---------- Data supplied ----------

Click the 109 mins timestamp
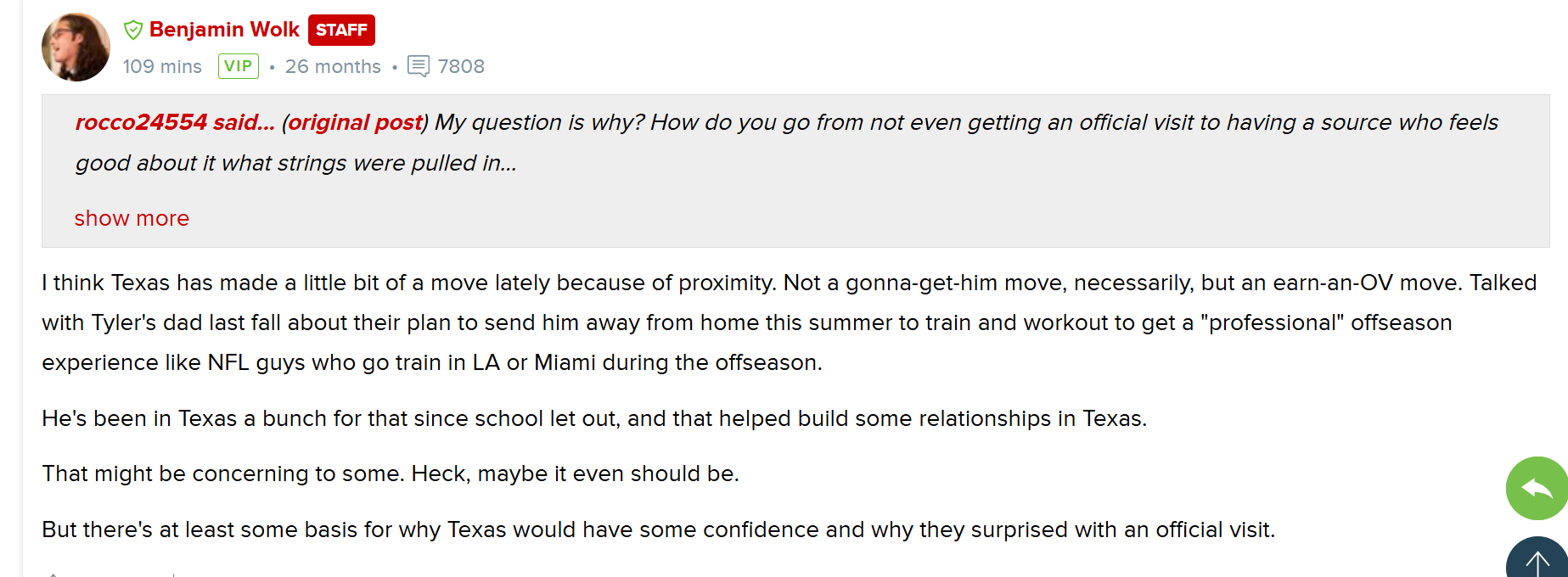This screenshot has height=577, width=1568. pos(162,66)
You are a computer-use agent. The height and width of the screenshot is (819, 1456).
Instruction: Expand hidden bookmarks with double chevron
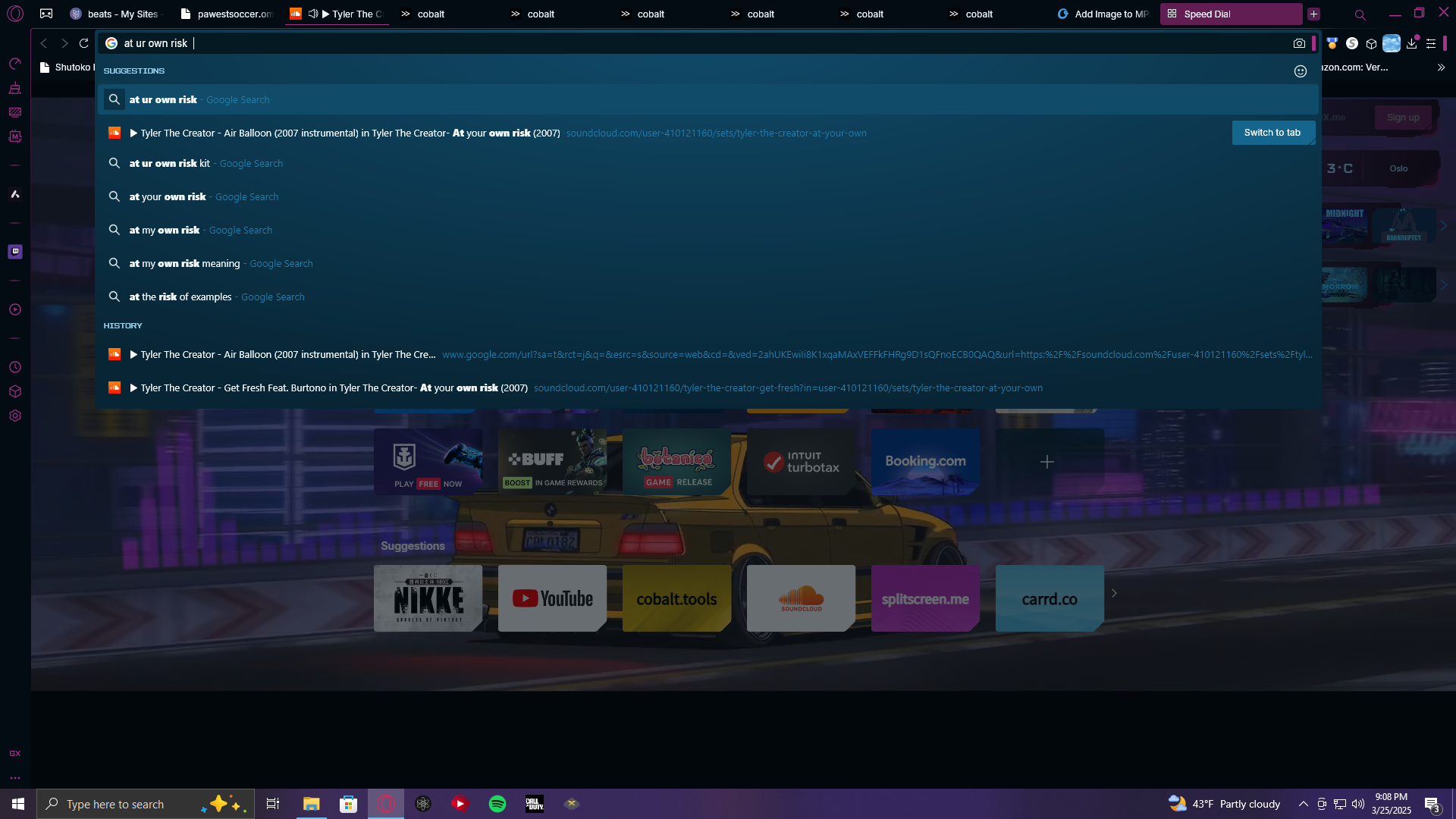(1441, 67)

----------

Rewrite the records with every "double chevron" changed to "double arrow" and everything else unchanged, leaving out the pictures.

Click the 109 mins timestamp
This screenshot has height=577, width=1568. pos(162,66)
You are a computer-use agent. The height and width of the screenshot is (819, 1456).
Instruction: Expand hidden bookmarks with double arrow
(1441, 67)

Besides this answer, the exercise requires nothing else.